Ávidos de novidade tudo consomem, indiscri­minada e des­ne­ces­sariamente, endividam-se, poluem, imaginam ter alcan­çado a felicidade e sorriem.

Já não olham para os outros homens, só eles próprios exis­tem e gostam do que vêem. Cultuam, egoística e narcisicamente, o eu, e com­pram espe­lhos, muitos espelhos, e transfor­mam a sociedade num imen­so labi­rinto onde se multiplicam até ao infinito os rostos da vai­dade.

Todos têm o mesmo ar feliz, seráfico, estúpido, alme­jam as mes­mas coisas banais, descartáveis, inúteis, e sorriem.

Os homens, originários da primordial e caótica amál­gama, ele­varam-se durante milénios a pata­ma­res espiri­tuais onde perde­ram a animalidade e adquiriram uma alma – Platão até a considerava neces­sária para estabelecer a diferença com os outros seres vivos – e, na sua pureza primitiva, sorriram.

Talvez, por se imaginarem deuses, os homens de hoje des­de­nham a alma e as coisas do espírito e caminham, aberta e cega­mente, pelas trilhas do egoísmo e do indivi­dua­lismo, des­co­nhe­cendo o sonho e vivendo agrilhoados a princípios fúteis.

Alienados e agarrados à matéria corrompida, tam­bém des­conhe­cem (o que Yeats há muito sabia) que a vida é apenas uma gota de água entre os oceanos infinitos das nossas duas eternida­des e, alar­ve­mente, sorriem.

Entretanto, numa ilha imaginária – chamemos-lhe Mada­gás­car – outros homens e mulheres, talvez mais sábios, vivem a sua uto­pia. Não são homens verdadeiros (onde estará a ver­dade?), são homens – como direi? – espirituais, por­que os envolve uma aura.

Cultivam o amor, e mais do que isso, a amizade; procu­ram o conhecimento, cuidam da alma, aca­lentam o sonho e também sorriem.

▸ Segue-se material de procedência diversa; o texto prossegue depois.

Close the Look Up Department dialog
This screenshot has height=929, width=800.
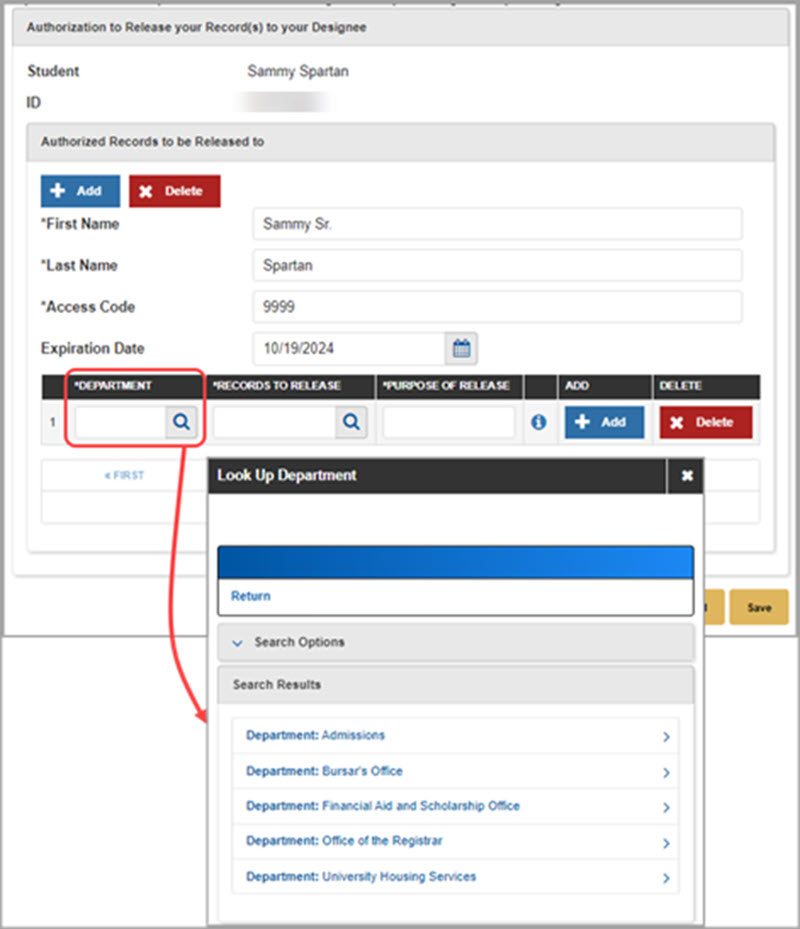click(686, 476)
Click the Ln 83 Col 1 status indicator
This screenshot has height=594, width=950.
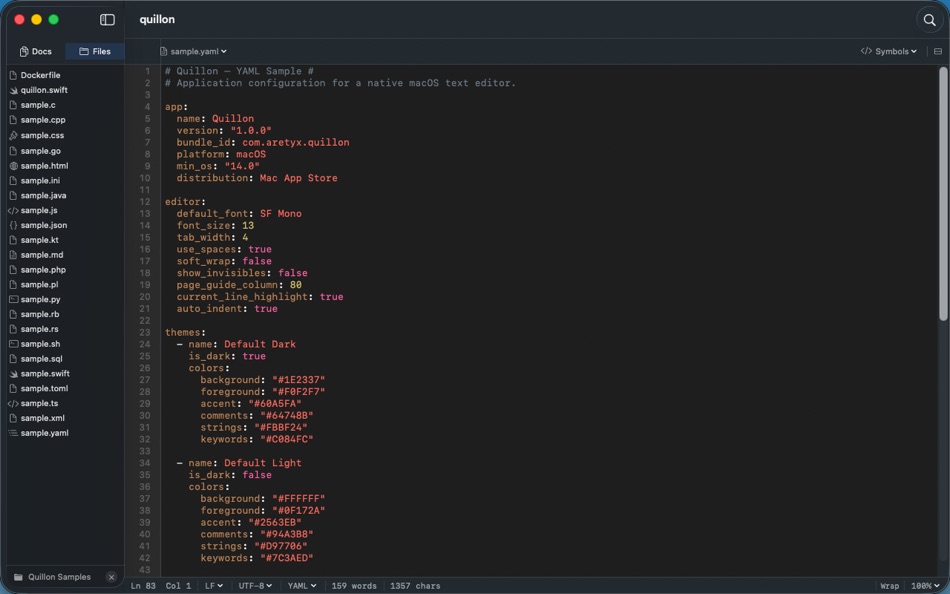pyautogui.click(x=160, y=586)
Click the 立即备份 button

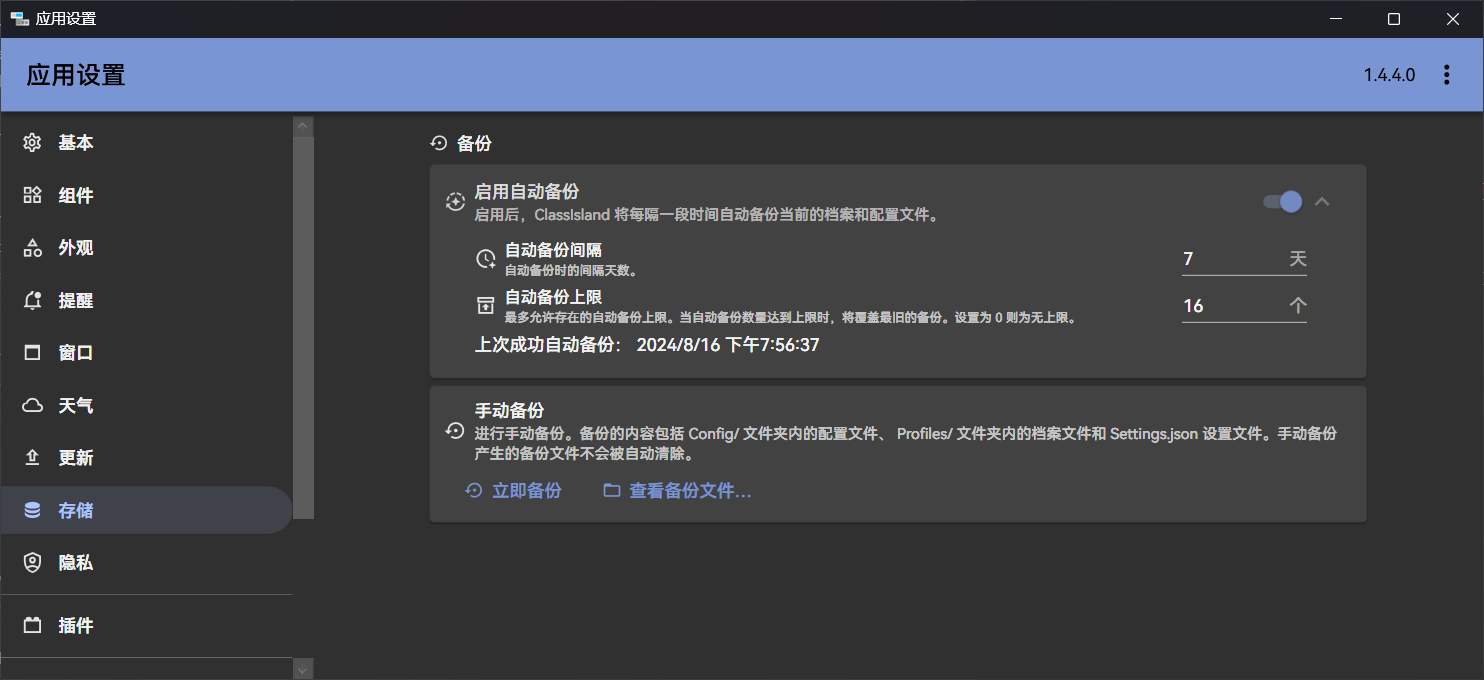514,491
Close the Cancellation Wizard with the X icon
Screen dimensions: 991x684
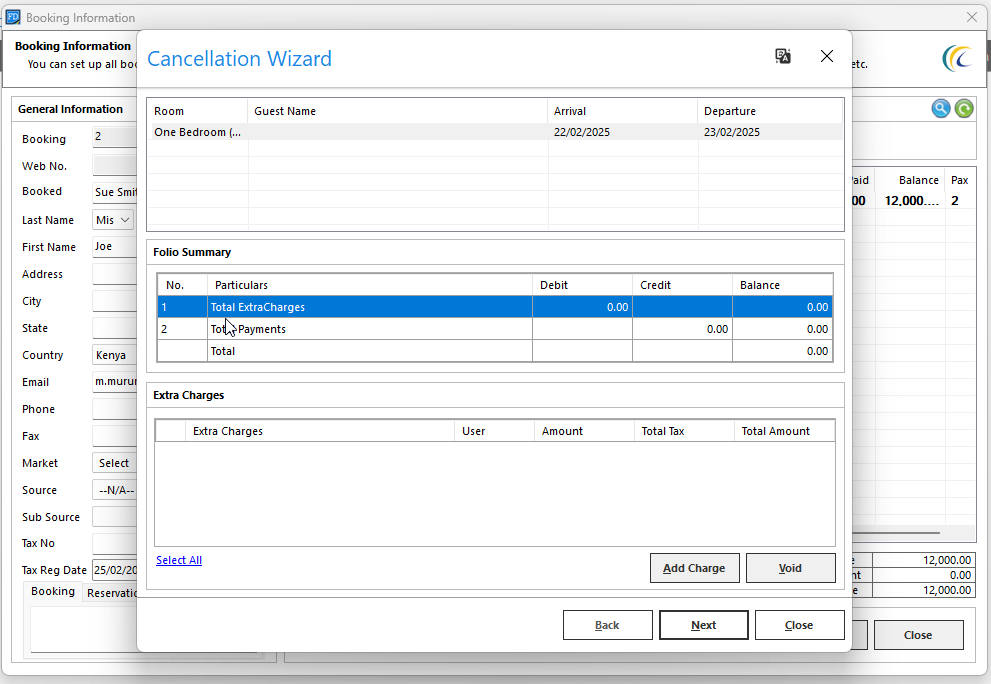tap(827, 57)
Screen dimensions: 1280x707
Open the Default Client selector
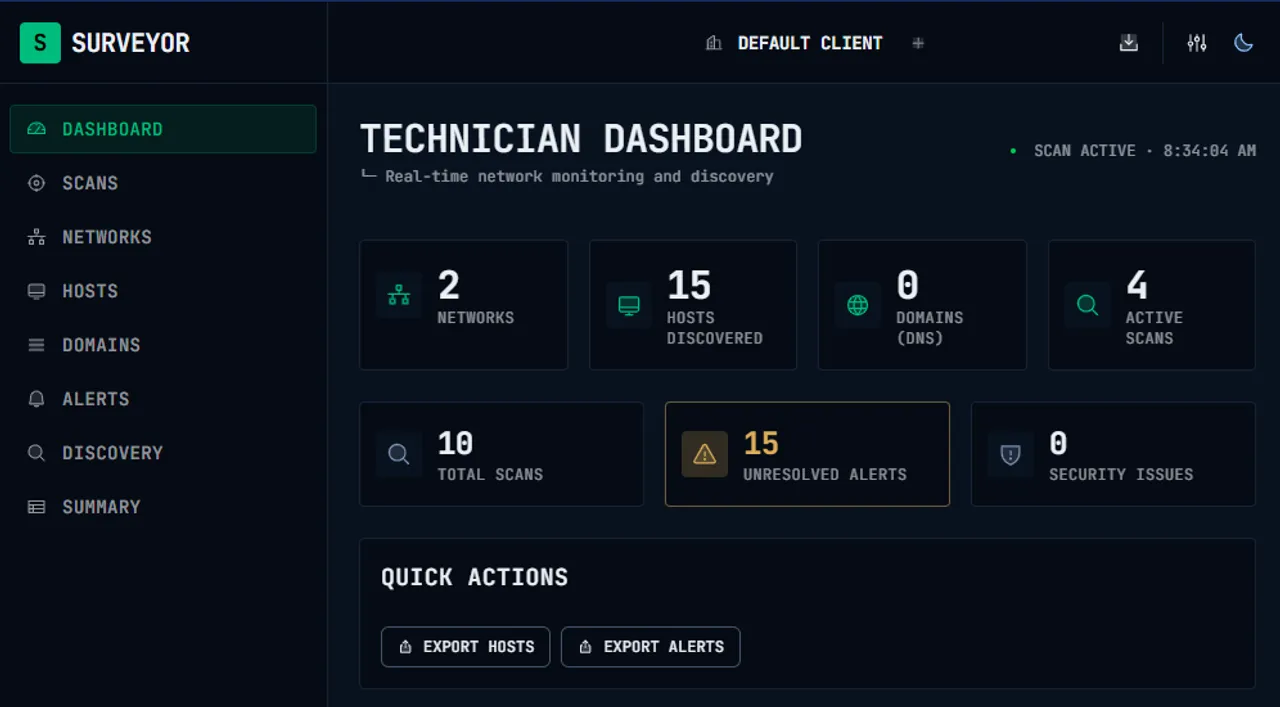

Sorriem porque a alegria inefável que sentem provém-lhes do espírito, iluminado pela luz pura que outros homens – igual­mente espirituais – irra­diam.

Habitam aquela ilha náufraga, perdida num mundo que retor­na abertamente ao caos, mas onde mil sóis explodem nas trevas e brilham intensa­mente sobre eles.

Ali, em completa harmonia e em total liber­dade, esses ho­mens são felizes e, humildemente, sorriem.